> Written request: Identify each line in the listing below that contains the word "Switch", and copy those lines. Matching is case-sensitive.

Item-finding listing
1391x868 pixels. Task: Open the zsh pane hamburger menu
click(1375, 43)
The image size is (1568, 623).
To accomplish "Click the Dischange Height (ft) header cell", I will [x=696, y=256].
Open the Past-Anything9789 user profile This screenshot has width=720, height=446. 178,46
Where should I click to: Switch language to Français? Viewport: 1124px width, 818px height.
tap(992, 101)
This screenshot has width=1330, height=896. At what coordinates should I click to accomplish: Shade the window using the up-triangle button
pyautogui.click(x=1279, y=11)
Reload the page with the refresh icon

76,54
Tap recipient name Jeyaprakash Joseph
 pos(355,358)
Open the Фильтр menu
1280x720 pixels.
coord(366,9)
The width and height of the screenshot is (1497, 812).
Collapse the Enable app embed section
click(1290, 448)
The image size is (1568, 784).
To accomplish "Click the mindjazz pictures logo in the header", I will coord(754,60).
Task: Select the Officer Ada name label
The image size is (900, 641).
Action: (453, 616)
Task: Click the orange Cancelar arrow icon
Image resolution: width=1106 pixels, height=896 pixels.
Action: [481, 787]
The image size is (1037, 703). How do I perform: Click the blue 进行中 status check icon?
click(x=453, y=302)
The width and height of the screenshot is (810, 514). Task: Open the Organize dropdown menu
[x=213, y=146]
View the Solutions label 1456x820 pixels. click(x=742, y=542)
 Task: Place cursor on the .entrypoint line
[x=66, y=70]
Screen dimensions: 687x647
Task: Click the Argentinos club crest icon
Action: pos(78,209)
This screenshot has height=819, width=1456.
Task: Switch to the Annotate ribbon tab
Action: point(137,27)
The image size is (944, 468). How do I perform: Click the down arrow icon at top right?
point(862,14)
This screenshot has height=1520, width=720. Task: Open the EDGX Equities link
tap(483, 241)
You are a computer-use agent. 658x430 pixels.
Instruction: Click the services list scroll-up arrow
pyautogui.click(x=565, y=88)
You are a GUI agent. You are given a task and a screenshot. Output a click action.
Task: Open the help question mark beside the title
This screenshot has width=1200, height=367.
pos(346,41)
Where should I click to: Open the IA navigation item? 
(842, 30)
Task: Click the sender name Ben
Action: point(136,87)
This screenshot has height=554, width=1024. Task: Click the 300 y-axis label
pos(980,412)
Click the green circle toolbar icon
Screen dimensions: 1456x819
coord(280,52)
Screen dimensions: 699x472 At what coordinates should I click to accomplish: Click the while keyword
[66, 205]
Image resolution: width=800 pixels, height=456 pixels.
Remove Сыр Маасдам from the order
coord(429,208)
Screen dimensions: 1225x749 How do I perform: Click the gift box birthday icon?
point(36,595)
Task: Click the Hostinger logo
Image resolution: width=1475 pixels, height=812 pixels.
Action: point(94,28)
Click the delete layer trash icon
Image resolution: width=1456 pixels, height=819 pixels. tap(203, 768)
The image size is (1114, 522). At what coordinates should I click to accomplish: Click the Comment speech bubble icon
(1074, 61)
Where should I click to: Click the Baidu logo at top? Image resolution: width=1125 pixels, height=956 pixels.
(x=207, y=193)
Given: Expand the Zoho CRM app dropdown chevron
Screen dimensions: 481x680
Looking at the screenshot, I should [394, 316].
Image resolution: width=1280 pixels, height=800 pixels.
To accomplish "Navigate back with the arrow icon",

> Exercise response:
Where should I click to: Switch language to Français? Viewport: 1124px width, 818px height.
Task: Switch to the Annotate ribbon tab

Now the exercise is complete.